On 26 November 2021, Nandish Madhu - Director of Product Development for Cloud Engineering and Operations at Intuit - responded to Pravanjan’s presentation on cloud cost mental models. He drew upon the experiences of optimizing cloud costs infrastructure at Intuit.
Intuit gained valuable lessons during the transition from on-prem data center set-up to cloud computing. The company is now one hundred percent on the cloud with Amazon Web Services (AWS) as their main provider, and some other providers. Minimizing rates (for cloud spends) at Intuit are largely attributed to enterprise discounts, securing reserved instances and savings plans.
Below are some of the highlights from Nandish’s response:
- Intuit consumes close to 20 million cloud resources across 15 regions and performs extensive analytics on cloud cost management and optimization. On a busy day, Intuit’s teams process up to 40 billion rows of data as part of cost analytics.
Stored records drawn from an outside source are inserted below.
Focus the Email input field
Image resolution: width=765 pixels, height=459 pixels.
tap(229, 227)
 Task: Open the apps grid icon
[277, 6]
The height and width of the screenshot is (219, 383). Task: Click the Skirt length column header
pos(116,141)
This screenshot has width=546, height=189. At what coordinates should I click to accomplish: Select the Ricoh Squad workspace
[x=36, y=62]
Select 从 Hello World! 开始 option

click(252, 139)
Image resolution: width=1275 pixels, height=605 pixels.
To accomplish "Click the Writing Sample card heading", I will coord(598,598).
- To manage costs in the cloud, Intuit practices Cloud Financial Operations (FinOps) model. The aim is to bring transparency and visibility on cloud cost spend and to optimize cloud consumption to all the employees in the organization, including the financers, developers and leaders.
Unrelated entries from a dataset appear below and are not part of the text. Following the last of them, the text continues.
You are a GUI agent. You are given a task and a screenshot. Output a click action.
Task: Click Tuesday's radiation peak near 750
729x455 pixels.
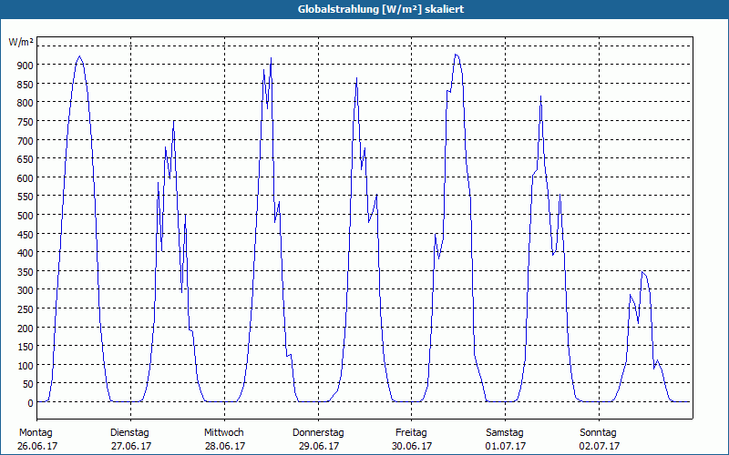point(174,121)
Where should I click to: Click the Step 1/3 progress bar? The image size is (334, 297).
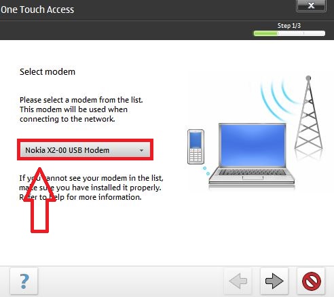(289, 33)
- Intuit’s operations are complex because of multiple business units and employees, with different levels of cloud service consumption. There is a need for a cost optimization programme which identifies leakages. Optimization of cloud cost is primarily driven by establishing design best practices and cost sensors to identify inefficiencies in resource utilizations. Cost sensors perform automated audits which look for unused and underutilized resources and sub-optimal design patterns. This audit provides rich metrics and analytics around the data obtained. The insights are conveyed to the developers so that they know how to manage expenditure.
Identified inefficiencies are addressed through well-established processes and tooling that include centralized remediation as well as shared ownership across various business units.
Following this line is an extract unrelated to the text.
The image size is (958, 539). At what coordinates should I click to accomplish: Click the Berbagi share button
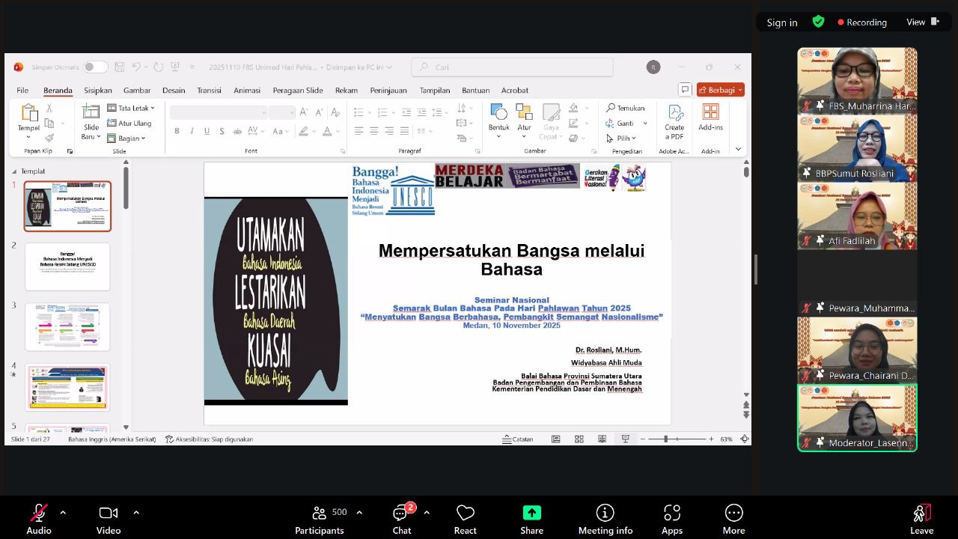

- Developers are given resources that help them to understand cloud costs (and to encourage a culture of innovation). Mainly, any developer in Inuit can obtain an AWS learning account to experiment. This is paid for by the company. There is a simultaneous system of auto termination of accounts to prevent the accumulation of unused accounts.
- In a large company, it is hard to get people to read reports and follow cost-cutting practices. Business units are given a threshold wastage percentage that they must not exceed. This makes business unit leaders accountable and provides an incentive to make sure that their teams do not cross the wastage threshold.
To facilitate cross department understanding, Intuit built a common dashboard so that everyone is aware of the budget, and is able to ask themselves questions like, “if I add this new service, how will it impact the overall cost?”. The key is to make sure that everyone in the organization is empowered, and has a sense of ownership around cost management.
- Over time, Intuit has found that cost optimization is only possible when each team has separate billing.
This summary is compiled by Chantal Janine D’Costa, with review and edits by Nandish Madhu and Zainab Bawa.